Na agropecuária, o debate sobre emissões tende a ser simplificado em excesso. Animais não são, por definição, um problema climático. Sistemas pecuários mal geridos são. Em pastagens degradadas, a emissão líquida é real. Em sistemas de pastoreio planeado, com tempos de ocupação curtos e períodos adequados de recuperação, o solo aumenta o seu teor de carbono de forma consistente. A interacção entre plantas perenes, raízes profundas e deposição de matéria orgânica cria condições para um sequestro efectivo, frequentemente superior às emissões associadas aos próprios animais.

É nos sistemas agroflorestais e policulturais que esta lógica se torna mais evidente. A combinação de árvores, arbustos, culturas anuais, pastagens e animais cria sistemas que capturam carbono em todas as camadas: aérea, radicular e edáfica. Mais importante ainda, cria sistemas que mantêm esse carbono no território, reduzindo perdas por erosão, escorrência superficial e volatilização.

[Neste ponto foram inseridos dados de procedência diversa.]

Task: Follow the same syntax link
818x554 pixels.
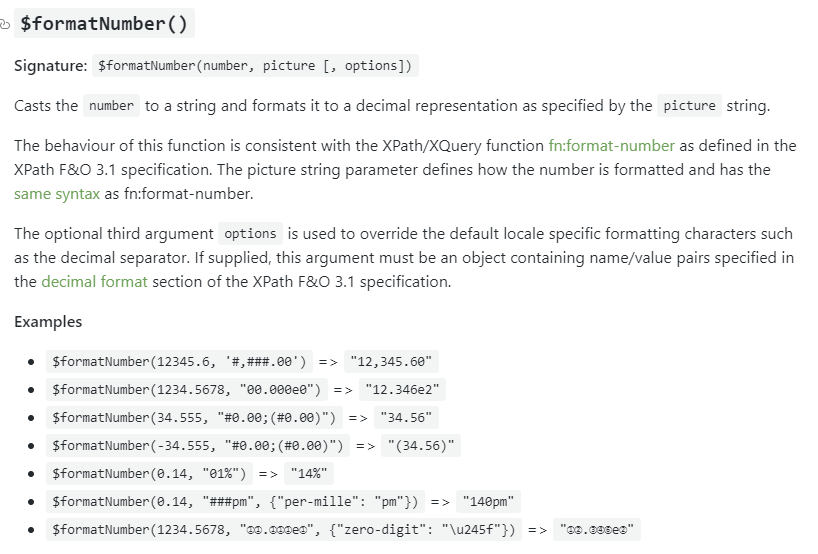Action: click(57, 194)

Tudo isto é mensurável. Aumento de matéria orgânica do solo, melhoria da estrutura, maior infiltração de água, redução de necessidades de fertilização e rega. São indicadores concretos, observáveis no terreno, não abstrações contabilísticas. No entanto, continuam a receber menos atenção do que mecanismos de compensação baseados em créditos ou offsets, muitas vezes desligados da realidade ecológica.

Relatórios não regeneram ecossistemas. Mercados de carbono não restauram solos degradados. Podem ter o seu lugar como ferramentas auxiliares, mas nunca como substitutos da ação no território. A neutralidade carbónica não se atinge apenas equilibrando colunas de emissões e compensações. Atinge-se quando se repara o ciclo do carbono onde ele foi quebrado.

Em Portugal, país de solos pobres e clima cada vez mais irregular, esta discussão é particularmente urgente. Investir em práticas agrícolas que aumentem o carbono no solo é investir em segurança alimentar, gestão da água, redução do risco de incêndio e resiliência económica das explorações. É uma estratégia climática com co-benefícios reais, imediatos e duradouros.

A pergunta que importa não é quantas toneladas de carbono conseguimos declarar num relatório. É quantos centímetros de solo fértil conseguimos reconstruir. A neutralidade carbónica começa aí. No solo. Tudo o resto são contas por acertar.

Bio: Nuno Mamede Santos é o fundador da Terracrua Design e do Instituto de Planeamento Regenerativo. Com mais de vinte anos de experiência em três continentes, dedica-se ao planeamento territorial regenerativo, integrando hidrologia, ecologia e economia numa visão sistémica do território.